まず、マーケティングリサーチのサービスを提供する企業のマクロミルさんと、父親業を支援するNPO法人のファザーリングジャパンさんのご協力を得て、現代日本の夫婦の子育てにまつわるコミュニケーションの課題を抽出しました。
妻が求めること
家事育児を担当することが多い妻側が、夫に求めることを、アンケート調査した結果をまとめると、
・家に早く帰ってきてほしい(50%以上)
・子供の世話をしたり遊んだりしてほしい(50%以上)
・もっと話を聞いて褒めて欲しい(約50%)
(複数回答、n=700、マクロミル)
半分以上の妻が考えていることが、この三本柱だということが分かりました。
夫の課題
一方で、夫側の意見を、ファザーリングジャパンの皆さまからヒアリング調査させていただきました。
すると、夫側は、妻から要求されると「責められている気がする」という声が多かったのです。
P&Gのレビューを依頼された時もそうだったのですが、
「要求すると、テンションが下がる夫に自責の念を感じる妻(=言えなくなる)」
と、
「要求されると、責められている気がして耐えられない夫(=受け入れがたい)」
という構造は、日本特有なのか分かりませんが、かなり夫婦問題の本質を反映しているのではないかと考えられ、興味深いです。
まずは要求を伝えないと試行錯誤すらできないのに、伝えることができないなんてジレンマやないかい!という感じですが、その中で、「子どもから、直接求められれば、心理的なハードルが下がるかも」というヒントを得ました。
ということで、このスタンプでは、赤ちゃんが主役となっています。
夫の立場でどんな表現がいいか、あるいは使いやすいかという助言を参考に、赤ちゃんが、我々の言いにくい気持ちをぐいぐい表明してくれています。
いたいけな赤ちゃんに言われたら、なりふり構っていられないでしょう。
刺さるセリフが1つでも見つかるように、いろんな視点からアプローチするよう試みています。
次に、実際のスタンプを一部ご紹介します。
イラスト: バッファローペコさん
ミッション①家に早く帰ってほしい
とにかく家に帰ってほしい気持ちを込めました。
見てるだけで早く帰りたい……!
また、予定した帰宅時間を無断で過ぎることは、本人にはそんなつもりはなくても、「相手を粗末に扱っていることを示すメッセージ」になりかねません。
そこで、より丁寧なコミュニケーションを取るために、予定時間より遅くなる場合の、目安スタンプも作りました。
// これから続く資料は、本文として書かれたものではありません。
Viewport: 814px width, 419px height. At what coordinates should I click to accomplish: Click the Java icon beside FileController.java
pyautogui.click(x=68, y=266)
グチりたいレベルなのか、それとも本気でせっぱつまっているのかを可視化するための、しんどさをパーセンテージで段階的に表現したものもあります。
100%になる前に、早く帰らなきゃ……!
ミッション②子どもの世話をしてほしい、遊んでほしい
赤ちゃんが、遊んでほしい気持ちを全身で表現しています。
ここは、ワンオペ育児が板についてしまって、今さら何を言っても変わらなさそうなパートナーへ揺さぶりをかけるための布石です。
ひと息つきたい時に、赤ちゃんのかわいさと勢いで、さりげなくバトンタッチしてもらうのにも良さそうです。
ちなみに、母親役の大人が休息したい場合、パートナーなどが抱っこ紐で赤ちゃんをお散歩などに連れ出すと、赤ちゃんは落ち着きやすいし、母親役の大人は静かに休めるし、パートナーは子どもとスキンシップがとれて子育てへの自信がつきやすくなるしで、win-win-winの関係になれることうけあいです。
今日の赤ちゃんは二度と戻らない……早くお世話しなきゃ!
ミッション③話を聞いてほしい
パートナーとのコミュニケーションをより深めるための、投げかけになるように意識しました。
聞いてほしいver.と、聞きたいver.の両方あります。
子どもが熱を出した時などの経過を聞くのにも役立ちそうです。
WHOのガイドラインに載っているコミュニケーションスキルを大いに参考にしつつ、「あなたの話は聞く価値がある」ということを伝えるためのスタンプも作りました。
これは非常に重要なので、ぜひ積極的に使っていただきたいスタンプです。
他にもあるので、ぜひ実物をご覧ください→理系育児LINEスタンプ
※今回のスタンプは、「家事育児を担当する妻と、家事育児をあまりしない夫」をモデルに設計しましたが、男女が逆の場合でも、女性同士、男性同士のカップルでも使えるように、ママ、パパなどの性別を表すフレーズは使用していません。
最後に
ファザーリングジャパンの皆様は、「男も家事育児して当然!」と考える先進的な集団で、みな家庭円満なのかなと思いきや、それぞれいろんな悩みを抱えながらも、家族というチームをステップアップしようと模索されているのが印象的でした。
どこかに完璧な夫婦像があるわけではなく、家族のチーム構成が変わるたびに、あるいは生活スタイルが変わるたびに、何度も何度もすり合わせしていくことが重要なのかなと感じました。
たとえば、「仕事があるから帰れない」というよくある理由も、そもそも仕事を何よりも優先するのが大正解という世の真理はどこにもないんですよね。
だから、生活スタイルが変わるたびに、チームメンバー全員の理想と現実をいったんテーブルに並べて、自分たちはどうしたら一番快適かを一から考えた方が、全体の快適さは圧倒的に向上するんじゃないかなと思います。
このスタンプも、新しいやり方を考えるための布石として、新しいチームに一番合ったスタイルを模索するためのツールとして、少しでもお役に立てれば幸いです。